PROVIDED RECORDS:

◇ ◇ ◇

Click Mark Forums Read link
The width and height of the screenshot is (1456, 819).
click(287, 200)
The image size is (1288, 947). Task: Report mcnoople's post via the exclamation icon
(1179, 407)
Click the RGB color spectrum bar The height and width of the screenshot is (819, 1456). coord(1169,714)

◇ ◇ ◇

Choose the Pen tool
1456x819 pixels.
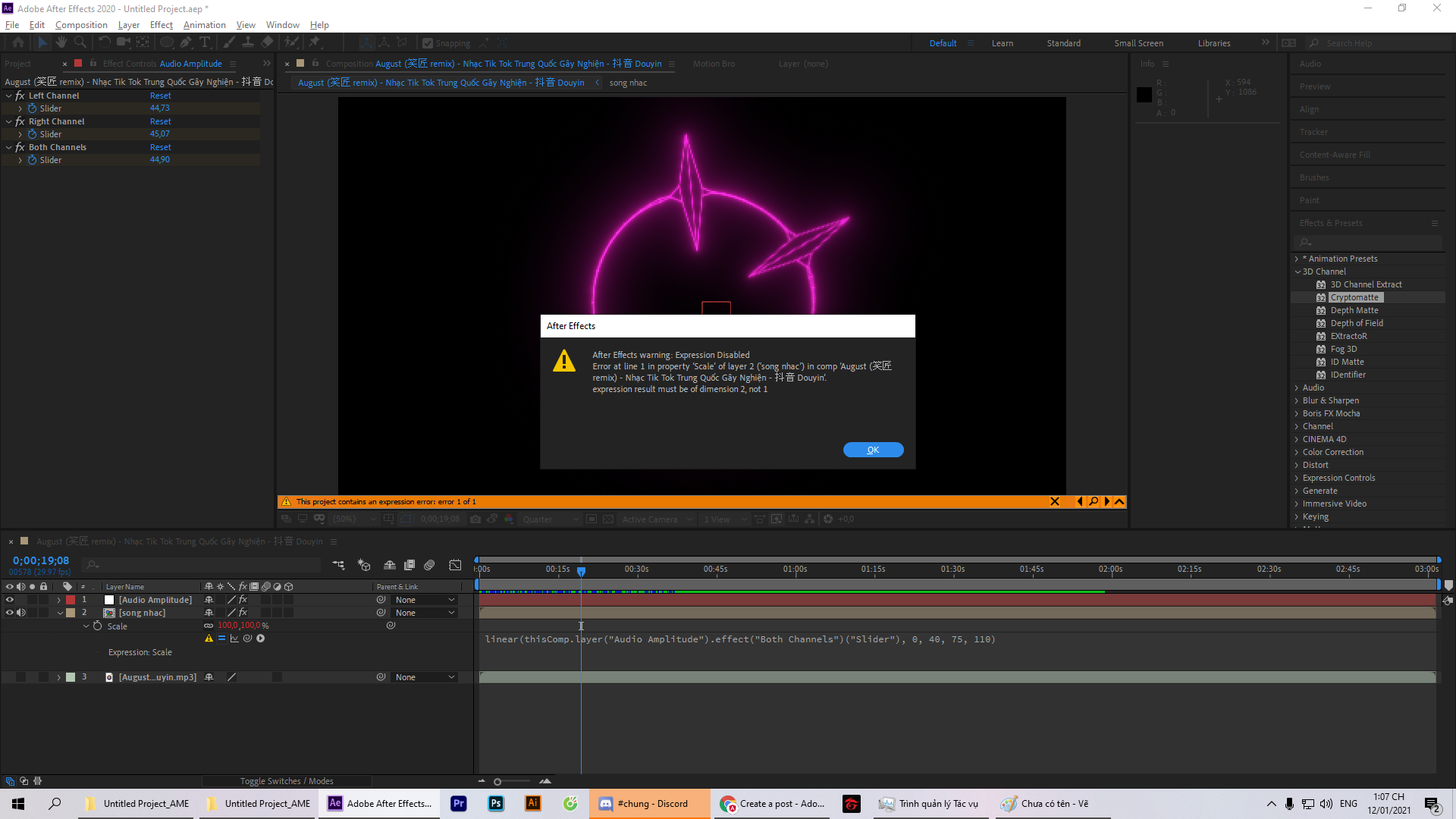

◇ ◇ ◇

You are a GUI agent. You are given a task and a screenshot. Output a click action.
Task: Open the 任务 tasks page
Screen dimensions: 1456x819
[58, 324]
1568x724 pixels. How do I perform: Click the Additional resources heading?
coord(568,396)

◇ ◇ ◇

PROBLEM TO SOLVE: Using only the listing above, restate exactly the lines from the line containing "The image size" through the line containing "Click the RGB", both included.

ANSWER SECTION:
The image size is (1288, 947). Task: Report mcnoople's post via the exclamation icon
(1179, 407)
Click the RGB color spectrum bar The height and width of the screenshot is (819, 1456). coord(1169,714)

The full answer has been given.